Lessons I Learned From Star Trek

Ok, this isn’t going to be one of those “Star Trek taught me to be a better person by believing in the principles of the Federation” type of posts.

Your Monkey does not know enough about Star Trek the series or the original movies to say whether or not he agrees with any Trekkie philosophy.

This post is about what your Monkey learned from watching “Star Trek” the movie, the 2009 summer blockbuster directed by JJ Abrams (of Lost and Felicity fame).

Being a non-Trek fan who knows nothing of the Trek canon, Your Monkey may be in a better position to judge the film as a pure story, rather than worrying about how it reimagines Star Trek as a series.

OK, enough jibber jabber. On to the lessons.

1. Don’t be afraid to kill someone off: Without revealing anything, there is an important and dramatically surprising death in this movie that sets an emotional tone for the film and raises the dramatic stakes. Because of this death, it becomes more important for us as a viewer that the crew of the Enterprise succeed in their mission. We have set the bar high for noble and heroic sacrifice.

2. Small stakes can equal high drama: Perhaps the most thrilling and adrenaline-charged sequence in the film involves an attempt by Enterprise crew members to sabotage a drill that is boring deep into the core of a planet. This scene only involves six actors, relies primarily on hand to hand combat, and yet is as thrilling as any large scene involving spaceships and photons and phasers and the like. You don’t have to go big to get big results.
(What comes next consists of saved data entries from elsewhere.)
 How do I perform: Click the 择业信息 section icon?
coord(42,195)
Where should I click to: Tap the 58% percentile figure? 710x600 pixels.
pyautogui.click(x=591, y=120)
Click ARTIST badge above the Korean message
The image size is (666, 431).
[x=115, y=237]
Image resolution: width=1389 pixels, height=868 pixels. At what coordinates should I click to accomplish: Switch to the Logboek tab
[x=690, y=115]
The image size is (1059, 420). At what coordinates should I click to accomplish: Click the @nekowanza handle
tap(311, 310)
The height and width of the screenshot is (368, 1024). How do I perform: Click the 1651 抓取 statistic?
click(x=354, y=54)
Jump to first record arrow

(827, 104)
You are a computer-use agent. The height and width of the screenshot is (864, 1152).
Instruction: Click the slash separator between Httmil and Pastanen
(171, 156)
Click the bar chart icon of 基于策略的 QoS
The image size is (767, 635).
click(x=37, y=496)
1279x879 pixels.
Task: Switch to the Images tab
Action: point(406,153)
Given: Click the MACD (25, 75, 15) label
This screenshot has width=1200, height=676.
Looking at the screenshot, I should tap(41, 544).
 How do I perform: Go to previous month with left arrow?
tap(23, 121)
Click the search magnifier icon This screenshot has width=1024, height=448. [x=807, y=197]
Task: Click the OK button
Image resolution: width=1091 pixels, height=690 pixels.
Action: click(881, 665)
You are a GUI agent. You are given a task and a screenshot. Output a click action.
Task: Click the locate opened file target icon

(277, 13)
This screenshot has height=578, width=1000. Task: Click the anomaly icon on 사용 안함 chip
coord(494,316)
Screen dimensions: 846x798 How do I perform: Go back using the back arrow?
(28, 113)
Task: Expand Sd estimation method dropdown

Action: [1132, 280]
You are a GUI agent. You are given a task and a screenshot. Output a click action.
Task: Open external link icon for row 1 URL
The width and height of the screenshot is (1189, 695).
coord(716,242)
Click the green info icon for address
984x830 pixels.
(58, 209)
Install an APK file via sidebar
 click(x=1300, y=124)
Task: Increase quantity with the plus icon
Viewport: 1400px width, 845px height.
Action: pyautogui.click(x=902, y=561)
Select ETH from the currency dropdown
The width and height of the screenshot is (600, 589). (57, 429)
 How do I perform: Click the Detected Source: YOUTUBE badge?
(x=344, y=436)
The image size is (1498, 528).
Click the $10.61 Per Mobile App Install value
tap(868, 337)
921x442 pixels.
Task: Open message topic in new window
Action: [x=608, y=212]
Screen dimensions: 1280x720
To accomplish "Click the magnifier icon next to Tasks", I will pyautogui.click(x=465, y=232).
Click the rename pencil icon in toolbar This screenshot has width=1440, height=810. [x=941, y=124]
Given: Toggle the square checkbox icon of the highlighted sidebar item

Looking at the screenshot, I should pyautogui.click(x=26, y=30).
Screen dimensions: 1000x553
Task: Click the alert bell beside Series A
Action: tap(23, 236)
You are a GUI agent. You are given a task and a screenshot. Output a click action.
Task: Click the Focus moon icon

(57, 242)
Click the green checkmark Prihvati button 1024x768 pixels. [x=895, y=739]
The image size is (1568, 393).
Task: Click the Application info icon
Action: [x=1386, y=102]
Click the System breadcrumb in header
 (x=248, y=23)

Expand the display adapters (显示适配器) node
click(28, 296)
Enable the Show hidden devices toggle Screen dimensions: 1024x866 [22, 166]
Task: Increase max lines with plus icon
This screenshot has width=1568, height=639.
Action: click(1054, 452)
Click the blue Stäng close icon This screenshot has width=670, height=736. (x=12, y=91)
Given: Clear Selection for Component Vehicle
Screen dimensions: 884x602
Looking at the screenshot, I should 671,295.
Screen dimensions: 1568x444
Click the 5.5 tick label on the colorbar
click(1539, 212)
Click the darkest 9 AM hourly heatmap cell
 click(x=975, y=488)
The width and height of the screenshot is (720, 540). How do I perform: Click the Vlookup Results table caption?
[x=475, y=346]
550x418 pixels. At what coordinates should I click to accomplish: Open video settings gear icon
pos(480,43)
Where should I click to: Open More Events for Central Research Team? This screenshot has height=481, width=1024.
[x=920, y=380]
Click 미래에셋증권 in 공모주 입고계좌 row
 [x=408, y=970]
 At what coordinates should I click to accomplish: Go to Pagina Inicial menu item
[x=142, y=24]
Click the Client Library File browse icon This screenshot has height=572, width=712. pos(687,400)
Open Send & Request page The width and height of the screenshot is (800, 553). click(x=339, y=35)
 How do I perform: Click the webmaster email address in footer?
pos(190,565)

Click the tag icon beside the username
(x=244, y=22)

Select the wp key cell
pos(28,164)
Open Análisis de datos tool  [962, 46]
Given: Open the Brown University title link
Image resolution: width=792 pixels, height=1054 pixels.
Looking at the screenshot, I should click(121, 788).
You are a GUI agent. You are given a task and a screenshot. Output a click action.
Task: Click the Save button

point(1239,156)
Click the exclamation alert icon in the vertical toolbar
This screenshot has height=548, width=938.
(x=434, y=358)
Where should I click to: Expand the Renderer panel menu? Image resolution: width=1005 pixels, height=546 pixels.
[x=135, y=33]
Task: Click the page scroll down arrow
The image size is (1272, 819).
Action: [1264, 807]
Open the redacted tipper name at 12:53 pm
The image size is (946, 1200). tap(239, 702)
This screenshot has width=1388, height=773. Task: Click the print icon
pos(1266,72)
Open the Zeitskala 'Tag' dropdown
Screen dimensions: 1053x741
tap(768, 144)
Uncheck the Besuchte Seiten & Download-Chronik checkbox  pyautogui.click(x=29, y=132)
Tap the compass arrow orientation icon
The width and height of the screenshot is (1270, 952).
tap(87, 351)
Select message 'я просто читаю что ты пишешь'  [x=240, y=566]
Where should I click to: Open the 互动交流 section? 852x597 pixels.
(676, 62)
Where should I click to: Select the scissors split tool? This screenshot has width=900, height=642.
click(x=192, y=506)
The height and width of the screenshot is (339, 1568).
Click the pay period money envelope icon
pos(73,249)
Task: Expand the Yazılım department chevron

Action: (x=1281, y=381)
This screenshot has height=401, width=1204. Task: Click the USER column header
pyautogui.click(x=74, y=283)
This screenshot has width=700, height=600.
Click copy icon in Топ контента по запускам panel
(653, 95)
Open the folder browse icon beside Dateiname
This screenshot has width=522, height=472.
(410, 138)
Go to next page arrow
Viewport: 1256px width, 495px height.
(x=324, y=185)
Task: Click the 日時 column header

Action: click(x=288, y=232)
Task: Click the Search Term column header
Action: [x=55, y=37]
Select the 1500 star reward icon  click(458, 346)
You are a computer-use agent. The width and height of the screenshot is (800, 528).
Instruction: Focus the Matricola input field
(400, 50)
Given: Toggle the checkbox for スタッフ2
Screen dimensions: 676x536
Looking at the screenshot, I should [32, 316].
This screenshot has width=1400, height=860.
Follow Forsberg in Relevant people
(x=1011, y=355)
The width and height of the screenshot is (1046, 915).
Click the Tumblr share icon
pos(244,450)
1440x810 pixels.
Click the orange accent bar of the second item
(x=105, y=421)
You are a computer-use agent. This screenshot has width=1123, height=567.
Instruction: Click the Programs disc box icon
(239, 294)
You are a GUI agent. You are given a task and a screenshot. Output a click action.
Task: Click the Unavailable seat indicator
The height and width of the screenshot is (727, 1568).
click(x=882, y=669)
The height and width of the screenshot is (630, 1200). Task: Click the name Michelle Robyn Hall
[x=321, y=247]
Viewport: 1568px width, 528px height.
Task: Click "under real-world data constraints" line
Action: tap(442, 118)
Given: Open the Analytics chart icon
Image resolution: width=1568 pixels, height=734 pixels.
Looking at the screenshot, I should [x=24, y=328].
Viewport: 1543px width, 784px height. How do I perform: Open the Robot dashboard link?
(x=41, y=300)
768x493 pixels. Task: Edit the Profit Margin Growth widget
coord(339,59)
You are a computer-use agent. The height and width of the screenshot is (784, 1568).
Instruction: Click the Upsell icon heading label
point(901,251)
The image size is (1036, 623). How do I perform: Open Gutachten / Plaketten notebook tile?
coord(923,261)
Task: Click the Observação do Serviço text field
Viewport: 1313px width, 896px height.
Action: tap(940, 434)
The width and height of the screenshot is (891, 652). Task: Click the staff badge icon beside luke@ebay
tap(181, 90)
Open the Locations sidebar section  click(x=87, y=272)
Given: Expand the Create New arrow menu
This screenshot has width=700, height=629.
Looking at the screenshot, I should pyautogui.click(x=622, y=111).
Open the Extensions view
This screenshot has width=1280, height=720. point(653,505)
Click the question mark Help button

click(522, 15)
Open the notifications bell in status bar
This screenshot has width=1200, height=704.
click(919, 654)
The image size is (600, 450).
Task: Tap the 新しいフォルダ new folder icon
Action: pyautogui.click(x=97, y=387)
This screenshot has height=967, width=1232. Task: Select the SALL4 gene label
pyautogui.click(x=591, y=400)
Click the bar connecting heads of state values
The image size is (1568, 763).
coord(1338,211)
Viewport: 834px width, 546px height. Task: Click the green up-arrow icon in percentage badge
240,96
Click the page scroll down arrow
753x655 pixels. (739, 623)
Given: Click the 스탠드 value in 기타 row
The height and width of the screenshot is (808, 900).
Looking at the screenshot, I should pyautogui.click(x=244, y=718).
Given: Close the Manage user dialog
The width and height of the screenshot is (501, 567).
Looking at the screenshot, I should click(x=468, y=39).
3. Respect your characters: Introducing and establishing the personalities of all the Star Trek crew members is no easy task in a movie that runs only about two hours. It is difficult to make each character stand out given that we have to move the plot forward at a pretty rapid clip.

The characters that the film does take time to give a back story to (Spock and Lt. Uhura, for example) to become much more interesting and engaging than those who seem to just get tossed into the mix with only a few throwaway lines (Bones and Sulu). Even the character of  seems to get a short shrift in the back story department.

4. Don’t feel the need to over-explain. After listening to a podcast interview with the screenwriters of the new Star Trek, it became clear to this Monkey that there was a lot going on in the plot of the film that escaped his notice because he was unfamiliar with the long history of Star Trek. But the fact that the film didn’t slow down at every moment to explain how this tied into 40 years of storytelling was a big plus. Those who knew the back story likely enjoyed the film on a different level than the casual fan. But that’ s OK.

5. There is no expiration (star)date for product placement.

Permission to insert jarring product placements into your futuristic sci fi movie Captain?

Permisson granted.

OK Budweiser, OK Nokia. We get it. There is room in the future for the popular cell phone networks and Amercian beer companies of today. We watch the film and we see the oh-so-subtle way that your products are incorporated into the movie. Like sheep, we immediately associate Nokia and Budweiser with the movie that we liked, and immediately start to buy more Bud and Nokia products.

Mission accomplished.

Here is the trailer for the film.

Despite your Monkey’s objections to commercialization, Star Trek is a good, fun movie that doesn’t take itself too seriously. If you haven’t seen it yet, you should.